Freedom from religion?

Deep question--at least for me. Tell me what you think.

Is there such a thing as "the right to freedom from religion"?
Is it a realistic expectation?
Is it, indeed, a right?
Do people have the right to live in a United States that is completely free from religion, religious overtones, and religious influence?

What brought this on, you ask?

A couple of the online home school groups that I am part of are exploring their own eclecticism and trying to arrive at that seemingly unavailable place called "happy medium" for everyone. It's not working out so well, frankly.

There are those in one group who do not believe in any religion and do not want any references made to faith, religion, beliefs, etc to be part of the group discussions. They are living a religion-free life and want the group to be religion-free as well. It's as if any reference to anything religious is offensive. While I do respect the right of a person to choose not to believe in a religion, I don't think this is a very realistic expectation to place on a group that is comprised of home schoolers of all types. It seems similar to being offended by the very existance of a church building on the corner. Does the fact that you find something "offensive" negate it's right to be? Hardly.
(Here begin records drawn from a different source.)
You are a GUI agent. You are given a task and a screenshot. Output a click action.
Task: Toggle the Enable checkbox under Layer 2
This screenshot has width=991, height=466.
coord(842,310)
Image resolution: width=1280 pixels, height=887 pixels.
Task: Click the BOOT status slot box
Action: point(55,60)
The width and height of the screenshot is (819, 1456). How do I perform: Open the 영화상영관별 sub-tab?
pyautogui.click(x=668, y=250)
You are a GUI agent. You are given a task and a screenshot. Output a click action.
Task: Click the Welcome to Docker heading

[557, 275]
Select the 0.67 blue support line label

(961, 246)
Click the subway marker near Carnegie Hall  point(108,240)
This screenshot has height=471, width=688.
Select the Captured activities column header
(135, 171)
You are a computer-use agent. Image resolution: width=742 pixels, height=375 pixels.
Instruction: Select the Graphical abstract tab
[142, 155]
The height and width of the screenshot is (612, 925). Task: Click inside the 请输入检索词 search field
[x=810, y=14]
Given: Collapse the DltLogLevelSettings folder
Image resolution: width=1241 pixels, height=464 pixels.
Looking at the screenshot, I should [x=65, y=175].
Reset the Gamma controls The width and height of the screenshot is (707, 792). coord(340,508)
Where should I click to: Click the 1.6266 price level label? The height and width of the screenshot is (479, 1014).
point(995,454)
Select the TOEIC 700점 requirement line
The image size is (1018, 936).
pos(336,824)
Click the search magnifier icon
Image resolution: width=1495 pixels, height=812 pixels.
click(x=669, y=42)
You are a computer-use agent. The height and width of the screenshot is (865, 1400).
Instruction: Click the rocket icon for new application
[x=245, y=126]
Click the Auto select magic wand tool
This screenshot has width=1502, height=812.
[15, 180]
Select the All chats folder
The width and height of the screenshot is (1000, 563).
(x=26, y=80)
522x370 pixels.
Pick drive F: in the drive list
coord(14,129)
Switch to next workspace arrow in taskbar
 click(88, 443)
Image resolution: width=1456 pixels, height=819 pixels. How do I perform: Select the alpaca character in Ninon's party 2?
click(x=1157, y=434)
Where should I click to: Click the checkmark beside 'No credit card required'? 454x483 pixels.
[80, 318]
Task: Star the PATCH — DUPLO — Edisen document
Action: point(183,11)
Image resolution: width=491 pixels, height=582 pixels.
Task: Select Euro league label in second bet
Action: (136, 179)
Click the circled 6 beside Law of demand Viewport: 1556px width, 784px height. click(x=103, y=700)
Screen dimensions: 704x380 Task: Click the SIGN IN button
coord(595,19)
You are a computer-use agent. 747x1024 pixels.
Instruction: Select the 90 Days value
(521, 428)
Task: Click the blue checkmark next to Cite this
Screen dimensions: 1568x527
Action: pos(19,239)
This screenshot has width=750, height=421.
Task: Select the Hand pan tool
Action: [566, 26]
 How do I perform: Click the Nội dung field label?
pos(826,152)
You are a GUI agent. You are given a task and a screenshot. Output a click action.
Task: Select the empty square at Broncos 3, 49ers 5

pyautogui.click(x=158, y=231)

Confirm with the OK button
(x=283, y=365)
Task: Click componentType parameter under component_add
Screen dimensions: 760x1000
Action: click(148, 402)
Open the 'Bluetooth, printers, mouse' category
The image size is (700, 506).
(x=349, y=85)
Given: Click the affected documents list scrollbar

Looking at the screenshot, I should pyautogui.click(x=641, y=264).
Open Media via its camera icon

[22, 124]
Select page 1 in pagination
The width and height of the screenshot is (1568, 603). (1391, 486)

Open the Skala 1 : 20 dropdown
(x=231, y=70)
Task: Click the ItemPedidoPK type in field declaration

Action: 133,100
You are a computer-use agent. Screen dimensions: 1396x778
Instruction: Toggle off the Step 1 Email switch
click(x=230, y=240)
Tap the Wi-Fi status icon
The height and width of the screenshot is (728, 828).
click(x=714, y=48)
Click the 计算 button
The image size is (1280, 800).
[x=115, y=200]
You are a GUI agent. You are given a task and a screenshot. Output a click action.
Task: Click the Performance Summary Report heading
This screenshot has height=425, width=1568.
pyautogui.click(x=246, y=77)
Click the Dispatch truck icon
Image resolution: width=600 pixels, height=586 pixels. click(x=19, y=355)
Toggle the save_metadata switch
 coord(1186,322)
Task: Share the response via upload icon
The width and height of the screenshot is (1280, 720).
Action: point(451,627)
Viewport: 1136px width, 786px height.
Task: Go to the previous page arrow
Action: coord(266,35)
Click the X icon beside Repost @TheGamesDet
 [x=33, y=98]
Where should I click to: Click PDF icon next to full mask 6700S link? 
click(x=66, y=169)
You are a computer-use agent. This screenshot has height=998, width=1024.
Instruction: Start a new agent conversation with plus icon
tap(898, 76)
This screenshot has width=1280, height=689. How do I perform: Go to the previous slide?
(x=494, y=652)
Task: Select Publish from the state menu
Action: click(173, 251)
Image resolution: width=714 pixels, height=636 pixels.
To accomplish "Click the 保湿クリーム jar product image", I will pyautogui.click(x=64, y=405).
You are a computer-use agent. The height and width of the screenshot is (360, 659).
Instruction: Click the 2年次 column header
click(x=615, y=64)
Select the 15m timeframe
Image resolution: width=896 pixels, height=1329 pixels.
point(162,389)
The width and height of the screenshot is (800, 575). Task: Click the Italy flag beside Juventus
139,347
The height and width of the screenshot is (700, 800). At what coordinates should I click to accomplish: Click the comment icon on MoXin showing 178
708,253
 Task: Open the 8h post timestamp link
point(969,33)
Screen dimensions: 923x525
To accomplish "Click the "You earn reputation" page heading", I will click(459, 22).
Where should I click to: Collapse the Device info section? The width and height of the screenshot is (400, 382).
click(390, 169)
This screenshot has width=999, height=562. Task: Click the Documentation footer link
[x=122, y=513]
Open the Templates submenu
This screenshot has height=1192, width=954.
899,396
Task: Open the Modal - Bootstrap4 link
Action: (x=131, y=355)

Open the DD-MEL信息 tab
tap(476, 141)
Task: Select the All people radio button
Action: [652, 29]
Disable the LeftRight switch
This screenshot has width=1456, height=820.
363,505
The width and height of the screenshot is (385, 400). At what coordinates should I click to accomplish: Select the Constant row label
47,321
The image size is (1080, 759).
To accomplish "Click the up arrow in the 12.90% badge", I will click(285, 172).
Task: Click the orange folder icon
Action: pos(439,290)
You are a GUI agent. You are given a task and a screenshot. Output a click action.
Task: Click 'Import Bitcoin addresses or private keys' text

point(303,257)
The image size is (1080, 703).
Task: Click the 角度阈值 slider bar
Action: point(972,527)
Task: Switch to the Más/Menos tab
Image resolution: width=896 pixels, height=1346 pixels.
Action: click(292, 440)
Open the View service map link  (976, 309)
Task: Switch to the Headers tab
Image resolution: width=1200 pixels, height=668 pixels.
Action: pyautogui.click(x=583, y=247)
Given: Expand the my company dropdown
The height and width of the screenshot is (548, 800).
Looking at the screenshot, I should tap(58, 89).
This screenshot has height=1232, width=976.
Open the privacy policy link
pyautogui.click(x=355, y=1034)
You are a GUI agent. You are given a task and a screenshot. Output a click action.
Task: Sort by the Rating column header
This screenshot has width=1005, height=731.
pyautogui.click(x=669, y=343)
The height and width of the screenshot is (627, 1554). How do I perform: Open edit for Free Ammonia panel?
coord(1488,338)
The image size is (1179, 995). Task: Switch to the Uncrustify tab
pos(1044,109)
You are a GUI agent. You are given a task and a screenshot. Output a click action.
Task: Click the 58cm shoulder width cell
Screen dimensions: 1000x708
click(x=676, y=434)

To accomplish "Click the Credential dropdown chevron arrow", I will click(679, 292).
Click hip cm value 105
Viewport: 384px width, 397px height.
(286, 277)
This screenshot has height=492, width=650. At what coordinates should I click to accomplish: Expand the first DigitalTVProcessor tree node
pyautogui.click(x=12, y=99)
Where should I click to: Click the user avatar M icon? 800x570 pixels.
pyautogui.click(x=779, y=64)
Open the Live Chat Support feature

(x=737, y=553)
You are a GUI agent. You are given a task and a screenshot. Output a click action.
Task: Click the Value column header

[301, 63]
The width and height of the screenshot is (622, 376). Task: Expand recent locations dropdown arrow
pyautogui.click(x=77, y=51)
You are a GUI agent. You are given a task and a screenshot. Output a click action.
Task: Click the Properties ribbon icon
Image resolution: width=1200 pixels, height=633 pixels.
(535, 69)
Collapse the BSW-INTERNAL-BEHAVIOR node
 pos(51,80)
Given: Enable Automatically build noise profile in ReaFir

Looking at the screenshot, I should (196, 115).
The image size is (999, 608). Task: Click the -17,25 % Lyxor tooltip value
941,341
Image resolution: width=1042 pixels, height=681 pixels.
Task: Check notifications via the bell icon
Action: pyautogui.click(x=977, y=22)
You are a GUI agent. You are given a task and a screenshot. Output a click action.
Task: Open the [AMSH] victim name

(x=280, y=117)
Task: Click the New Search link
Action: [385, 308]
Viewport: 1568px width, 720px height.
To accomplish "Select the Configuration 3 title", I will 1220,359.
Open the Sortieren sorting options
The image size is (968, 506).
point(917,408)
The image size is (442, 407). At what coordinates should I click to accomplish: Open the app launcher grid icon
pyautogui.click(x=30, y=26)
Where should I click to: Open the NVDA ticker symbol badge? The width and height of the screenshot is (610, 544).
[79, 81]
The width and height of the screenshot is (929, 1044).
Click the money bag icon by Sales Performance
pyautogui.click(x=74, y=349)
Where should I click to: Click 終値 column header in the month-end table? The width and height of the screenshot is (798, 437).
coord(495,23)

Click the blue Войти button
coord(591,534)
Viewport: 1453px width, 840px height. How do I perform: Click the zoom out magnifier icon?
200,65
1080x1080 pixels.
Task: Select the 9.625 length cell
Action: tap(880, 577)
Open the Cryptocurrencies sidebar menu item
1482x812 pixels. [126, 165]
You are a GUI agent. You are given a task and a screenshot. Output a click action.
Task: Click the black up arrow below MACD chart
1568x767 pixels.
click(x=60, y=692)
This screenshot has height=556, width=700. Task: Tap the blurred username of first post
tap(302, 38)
I find certain foods offensive...so I don't eat them.
I find certain music offensive...so I don't listen to it.
I find certain clothing choices offensive...so I don't wear them.
Movies--don't buy a ticket.
Books--don't read.
I find rudeness offensive...so I try not to be rude.
I find immodesty offensive...so I try to avoid places where it is prevalent.

These are things I would not tolerate in myself, for myself or my children, but that is where my "rights" stop. I don't impose my food choices on every other Publix patron. That's laughable. I don't expect Publix to alter their fruit selection to exclude blueberries just because I don't like them, even to the point of detesting them. Seriously, I hate fresh blueberries. They give me unexplainable creeps...but I walk right by them every time I visit. As an adult, I understand that my "rights" do not outweigh the rights of others. I do not expect to live in a completely offense-free zone. I find that extremely unrealistic.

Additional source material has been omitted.